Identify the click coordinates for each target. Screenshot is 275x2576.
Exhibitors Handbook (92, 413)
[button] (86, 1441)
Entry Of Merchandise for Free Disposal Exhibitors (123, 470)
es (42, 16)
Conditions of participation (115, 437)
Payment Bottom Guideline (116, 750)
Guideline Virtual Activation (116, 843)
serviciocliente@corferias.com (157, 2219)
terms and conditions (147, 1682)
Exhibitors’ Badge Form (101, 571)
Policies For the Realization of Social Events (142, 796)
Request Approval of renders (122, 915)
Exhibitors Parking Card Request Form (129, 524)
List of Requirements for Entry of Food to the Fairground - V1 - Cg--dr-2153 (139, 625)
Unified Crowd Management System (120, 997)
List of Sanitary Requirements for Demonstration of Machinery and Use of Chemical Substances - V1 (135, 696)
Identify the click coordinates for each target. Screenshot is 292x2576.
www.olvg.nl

::::

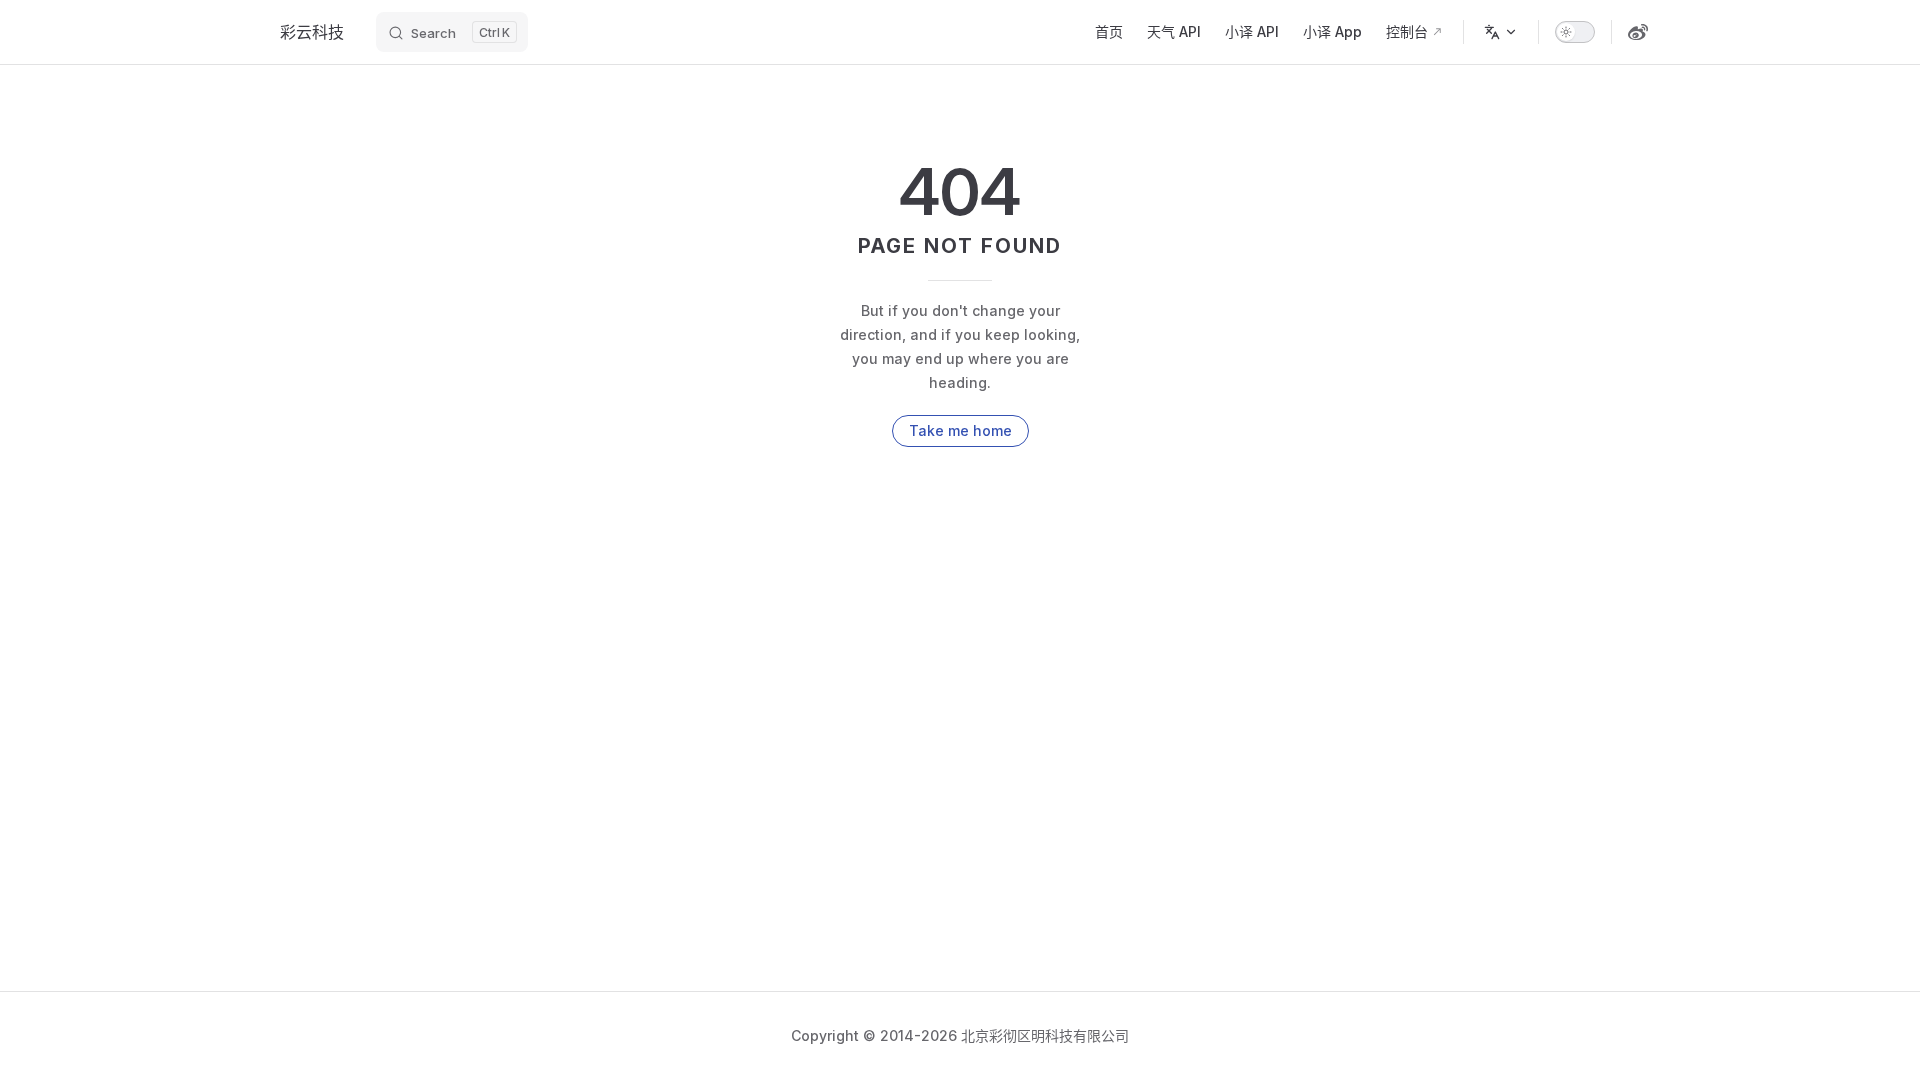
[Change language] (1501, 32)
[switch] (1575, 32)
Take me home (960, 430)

::::

◆ **Exercise aim**: Look through the data above. Copy every line with the string "Exhibitors" in it.

◆ **Answer space**:
Exhibitors Handbook (92, 413)
Entry Of Merchandise for Free Disposal Exhibitors (123, 470)
Exhibitors’ Badge Form (101, 571)
Exhibitors Parking Card Request Form (129, 524)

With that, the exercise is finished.